Recession fears bludgeon global markets
Tokyo, October 16, 2008
A warning of tough times ahead by Fed Chairman Ben Bernanke sent global markets sharply lower, with Tokyo shares tumbling 10 per cent on Thursday, as investors brace for looming recession.
Shrugging-off recent optimism about massive government efforts to prop up the global financial system, investors fled from stocks, commodities and other risky assets to the relative safety of cash.
The biggest monthly decline in US retail sales in more than three years added to the gloom, with the price of oil falling to a new 13-month low below $73 on fears of a collapse in demand.
In Japan, a Reuters poll showed manufacturing business sentiment hit a six-year low in October, in yet another sign the world's second biggest economy teetering on the brink of recession.
"It is shocking to see how quickly the temporary relief - following recapitalization of banks by governments and other measures fizzled out," said Dariusz Kowalczyk, chief investment strategist at CFC Seymour in Hong Kong, in a morning note.
"Damage to the real economy has already been done and has been so extensive that at least a deep global recession will take place," he said.
Third quarter earnings reports that began trickling in, reflected the damage.
US bank JPMorgan Chase said its profit plunged 84 percent, while Wells Fargo & Co reported a 25 percent drop in earnings.
Asian stocks outside of Japan dropped 6 percent after Wall Street suffered its worst one-day percentage declines since the stock market crash of 1987. The Dow Jones industrial average ended down 7.87 percent, and the S&P 500 index lost 9 percent.
"Last week people were panicking over the financial system, nobody really knew what would happen. But now it's the real economy," said Takashi Ushio, head of investment strategy at Marusan Securities in Tokyo.
Bernanke warned that credit market turmoil posed a "significant threat" to an already weak economy. "By restricting flows of credit to households, businesses, and state and local governments, the turmoil in financial markets and the funding pressures on financial firms pose a significant threat to economic growth," Bernanke said.
Suggesting US Federal Reserve's openness to further interest-rate cuts, Bernanke said concerns about inflation were diminishing. He said it would take time to restore normal flows of credit.
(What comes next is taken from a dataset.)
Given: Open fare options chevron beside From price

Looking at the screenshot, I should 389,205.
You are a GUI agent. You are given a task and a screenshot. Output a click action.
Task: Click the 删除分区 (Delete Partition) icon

The US Securities and Exchange Commission, which has clamped down on short-selling in response to violent swings in the market, late on Wednesday said big investors will be required to disclose their short positions under a new interim rule.
France, Germany and Britain called for leaders of the Group of Eight major industrialised countries to gather next month with the heads of emerging economies to consider a radical overhaul of the world's 60-year-old financial architecture.
The White House said G8 leaders were expected to meet this year on the worst financial crisis since the 1930s Great Depression.
Governments around the world have pledged $3.2 trillion in emergency measures -- roughly an equivalent to the economic output of Germany or China -- including taking stakes in banks to help them stabilise, rallying world markets on Monday and Tuesday.
But optimism quickly gave way to fears that government intervention would not save major economies from recession.
Fed Vice Chairman Donald Kohn said latest readings on the US economy have become more downbeat and the impact of a recent emergency interest rate cut had been "overwhelmed" by escalating mistrust among financial institutions unwilling to lend to one another.
The US housing market has yet to hit bottom, and inventories of unsold homes are likely to remain high, Kohn said. It was probable the economy would remain "subpar" well into next year, gradually improving in late 2009 and 2010, he said.